Helping veterans with music
Carl Dixon holds up a handmade guitar strap that was gifted to him by Music Heals Veterans. The strap is inscribed with Carl's name and the Music Heals Veterans slogan "Where words fail, music speaks".
Local veterans and first responders learned about the therapeutic power of music.
On Feb. 17, at Zion Lutheran Church, Music Heals Veterans hosted a unique songwriting workshop that taught 20 participants about the healing elements of songwriting and music.
Music Heals Veterans program director Chris Blackstock said that the goal of the event was to bring the therapeutic power of music to serving and retired members of the Canadian Armed Forces along with first responders and medical professionals who are dealing with the invisible wounds of their service.
The workshop was conducted by renowned Canadian musician Carl Dixon – a former member of Coney Hatch, The Guess Who and April Wine.
According to Blackstock, Dixon was a perfect match for the workshop as he could connect with the participants through his own traumatic experience of having survived a car crash and found healing through the power of music.

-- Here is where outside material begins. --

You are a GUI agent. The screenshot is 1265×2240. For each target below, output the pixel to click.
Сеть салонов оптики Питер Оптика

“Most of our participants have PTSD or they have some type of physical injury that they’re recovering from, so the reason why we invited Carl is because he knows so much about what we've gone through as it's similar to what he's gone through,” said Blackstock. “We are lucky he had time in his busy schedule to come and share his writing methods with us and hopefully we can write some songs in the future.”
Dixon said that he felt so honoured to be able to help support the Music Heals Veterans organization as he knows first-hand about the healing powers of music.
“To be able to help these people emerge from a trauma in some way is very important use of my abilities and my own experience,” said Dixon. "Music has unbelievable deep connections into our thoughts and our emotions as any of us who has ever heard a song and has been triggered immediately back to some place in our memory can attest to. So I’m here to help these people tap into that inner potential and channel their feelings through music.”
One of the participants, Bonnie Savoie, said that the workshop was a great experience as it was nice to see and hear from a civilian perspective.
“He shared his own experiences of surviving a trauma and living with PTSD that a lot of people in the room could connect with,” said Savoie, who served in the military reserve and regular force for more than 17 years. “He spoke about the isolation and darkness that we often feel and how music and songwriting can help us to come out of that black hole and begin to heal.”
Later that evening, workshop participants and other members of the community gathered at the Pig and Pint for the Music Heals Veterans fundraiser. With performances from local artists and Carl Dixon himself, the event raised an impressive $1,400 in support of the Music Heals Veterans organization.